Comment s’est passé le choix des intervenant·e·s?
“C’est un point essentiel! Pour la première saison, on avait bossé avec une amie qui était en charge de la partie casting. Elle avait contacté plusieurs organismes et nous laissait le choix final, en nous présentant les éventuels témoins. Dans la première saison, on avait sélectionné les grands maux de la santé mentale: ces troubles que tout le monde connaît sans vraiment connaître, comme la bipolarité, la schizophrénie, la dépression… On ne voulait surtout pas devenir un lexique des maladies mentales, mais c’était important d’aborder les grands points pour qu’un maximum de personnes puissent s’y reconnaître. Pour la seconde, on s’est occupés nous-mêmes du ‘casting’: on avait développé des contacts avec des associations donc tout a été plus fluide pour cette phase de recherche.

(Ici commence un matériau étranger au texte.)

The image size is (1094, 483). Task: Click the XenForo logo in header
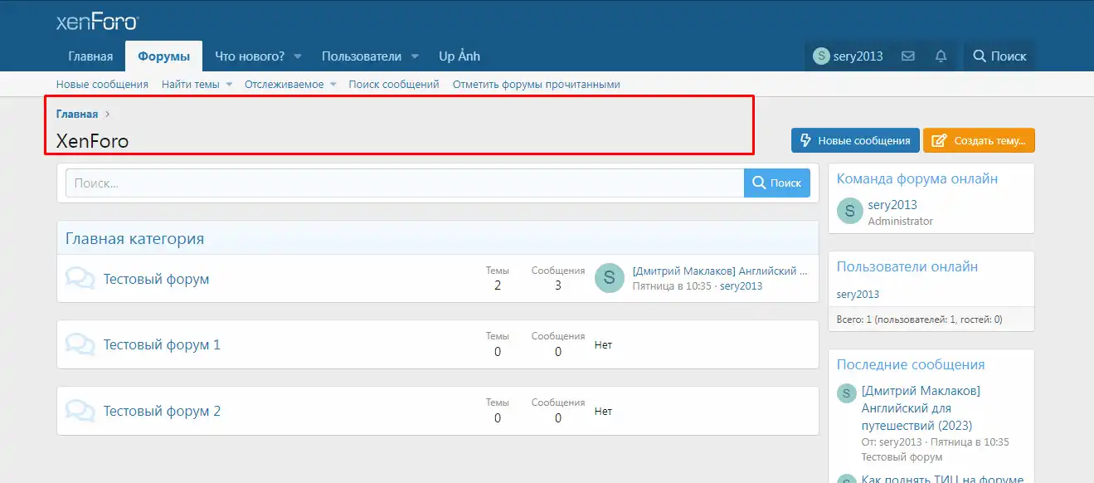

De manière générale, on essaye d’avoir des récits assez différents (même s’ils le sont tous), mais aussi des intervenant·e·s qui se sentent prêt·e·s à en parler sans filtre. Et capables d’en parler de manière claire, compréhensible et intelligible... C’est déjà compliqué de parler de manière limpide devant une caméra, mais évoquer des aspects si intimes ajoute à la difficulté.”
Les épisodes sont à retrouver gratuitement sur Auvio.